Syrian army resumes offensive on Yabroud
Wed Mar 5, 2014 07:54:56

Syrian government troops are tightening their grip on the last militant stronghold near the border with Lebanon after taking control of a key village in the area, a field commander has told reporters.

Forces loyal to President Bashar al-Assad have seized a string of towns and villages in the rugged Qalamoun region along the Lebanese border since launching an offensive there in November.

Backed by fighters from Hezbollah, the army seized the village of Sahel this week and is closing in on Yabroud, the largest town in the mountainous region still in rebel hands.

The campaign aims to sever the rebel supply routes from nearby Lebanon and shore up its hold on the main north-south highway that runs through the area.

During a government-led tour of Sahel, a Syrian commander told reporters that troops ousted opposition fighters from the village Monday, bringing down the militants’ “first line of defense” around Yabroud.

Hezbollah fighters have played a significant role in the government push. The Lebanese party is eager to clear the border area of the overwhelmingly terrorist groups trying to topple the Syrian government. Hezbollah says several cars used in recent bombings targeting predominantly Shia neighborhoods of south Beirut have been rigged in Yabroud.
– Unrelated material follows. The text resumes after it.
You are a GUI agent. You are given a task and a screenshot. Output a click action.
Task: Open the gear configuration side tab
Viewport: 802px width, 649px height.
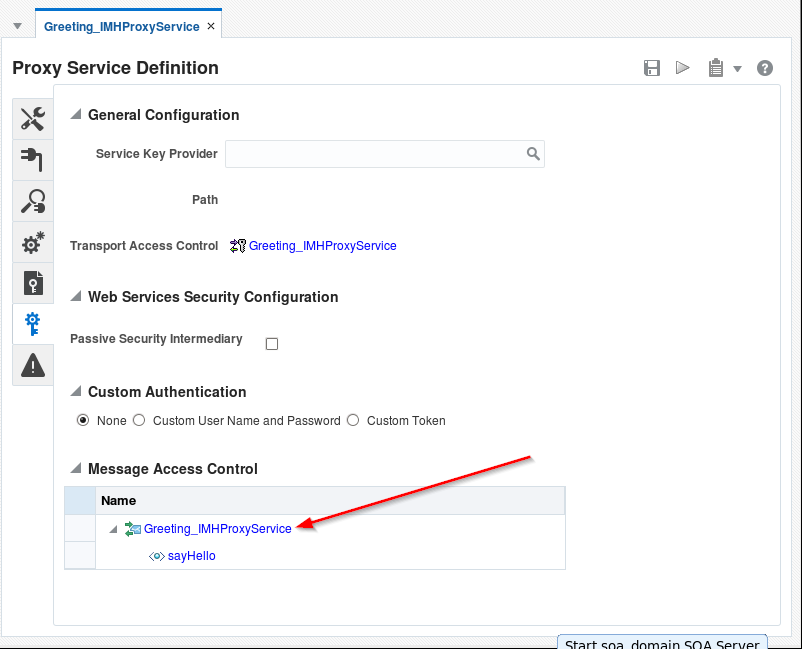(32, 242)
Al-Qaeda-linked groups have claimed responsibility for several of the attacks in Lebanon, saying they were retaliation for Hezbollah’s military support for the Syrian government.

Opposition groups said fighting was raging Tuesday on the edge of Yabroud, with government helicopters dropping barrel bombs on the town’s outskirts.
Syria’s state news agency reported heavy fighting around Yabroud. It said the army destroyed a car fitted with a machine gun and killed fighters from the Nusra Front and other terrorist groups.

The Syrian field commander said the army was determined to clear the area by launching a final assault from Sahel. He said “morale was high among the troops as they fulfill their mission” to capture Yabroud.

Sahel was deserted as the government troops escorted reporters along. There was damage on several houses and a mosque, apparently from fighting, and telephone and electricity cables were torn from poles and strewn on sidewalks.

At least one body could be seen on the ground.

“It was a real battle and we didn’t give the gunmen any chance to negotiate,” the commander said.

He said the troops detained more than 30 militants after capturing the village.

Many of those captured were Syrians, the commander said, although there were also foreign fighters who had traveled to Syria from Saudi Arabia, the United Arab Emirates and Lebanon to battle government troops.